A meditation on what we receive from the oldest living things.
While travelling in Tuscany in 2008 our family had a wonderful time, staying in apartments and agritourism sites. After several days in Firenze, a side trip to Venezia and a lovely week in a house on the island of Elbe, looking out over the Mediterranean, we arrived at Fattorio di Fubbiano, an organic winery and olive oil plantation in the hills east of Lucca.
The vineyards on this hillside were a favourite of the Roman emperors. The grapevines stretch out over acres, along with groves of ancient olive trees. During our tour of the property, following our host Simonetta, we were told that several years earlier an unexpected icy winter wind coming over the Alps had shocked all the olive trees so badly that many local growers, assuming that their trees were dead, had ripped them out. At Fattorio di Fubbiano they decided to wait and see. Sure enough, with the warmth of spring, the ancient weathered trunks sprouted new branches, and their olive trees recovered.
Olive trees can grow for many long years. When you eat an olive, it could have come from a tree more than a century old. But they are not the oldest trees. An oak tree in Dame Judi Dench’s Garden (featured in the video on this page)was determined to be 150 years old. And that is nothing, compared to the Sequoia redwoods in California, some of which are over 1000 years old. In the White Mountains of Inyo County, California a bristlecone pine tree is growing that is 4,582 years old! Trees are the oldest living individual organisms on our planet. They deserve our respect and preservation.
In 1972 I attended a conference on the Future of Forestry. I was living in Vancouver at the time, where I had been working as a consulting ecologist for regional districts. The talk at that conference was focused on “The Fall-Down,” meaning the rapidly approaching end of the old growth forests. More than ninety percent of these ancient trees were already gone.

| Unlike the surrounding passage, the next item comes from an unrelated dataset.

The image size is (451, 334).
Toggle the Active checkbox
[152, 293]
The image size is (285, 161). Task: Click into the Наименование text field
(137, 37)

We knew that the remaining stands were precious for their unique genetic heritage, and for the local ecosystems they supported. There was no comparison between these ancient forests and what remains, or even regrows, after the area is clear cut. So the talk at the conference was all about “what do we do now?” There were intense discussions about ways to retain the value of the remaining stands, preserve ancient forests, while still being able to proceed with some logging as we replanted and waited for second growth timber to produce harvestable wood.
Maps of the coast reveal that almost nothing is left of the original forests of the Pacific Coast of Canada. Logging of ancient cedar, spruce and fir has stripped away whole ecosystems and left only tiny stands of original forest. And suddenly now, that too is being logged. My friends out in BC report that private companies are being allowed by the provincial government to remove whatever is left.
Why is this troubling? Just as in our gardens, the preservation of ancient genetic variety makes sense in the forest. There is nothing mysterious about this: diversity allows for biological adaptation, a capacity that is essential in an era of extreme climate change. So why is this end game logging being permitted? For profit, of course, profit hugely increased by the rarity of old growth timber, wood that is so much stronger, denser and (in the case of red cedar) more rot resistant than second growth.
We receive subtle benefits from these ancient trees: not only because of the carbon dioxide they absorb, the moisture they breathe into the atmosphere and their resilience in the face of climate change. But because they remind us that as creatures sharing the planet with them, and as gardeners in our own gardens and farms, we are part of an ancient pattern of life.
The insights that emerge from an understanding of trees are many. Here is one to consider: the roots of the maple trees below our house (a mere fifty years old) are constantly reaching out, searching for food. The nutrients these roots gather move through the phloem, the conductive tissue of the trees, up the trunks and out through the branches, to settle in the tissues of leaves where they feed photosynthesis, converting carbon dioxide into oxygen, sugar and water. The leaves retain any leftover food. After those leaves turn colours and dry, then fall to the ground each autumn, we gather a harvest of rich, compostable material to feed our gardens.
And so, along with shade, climate remediation, fruit, nuts, maple sap and yes, olives, we receive a bounty of free fertilizer to help us grow even more food. All this comes to us thanks to trees, the oldest living things on our planet.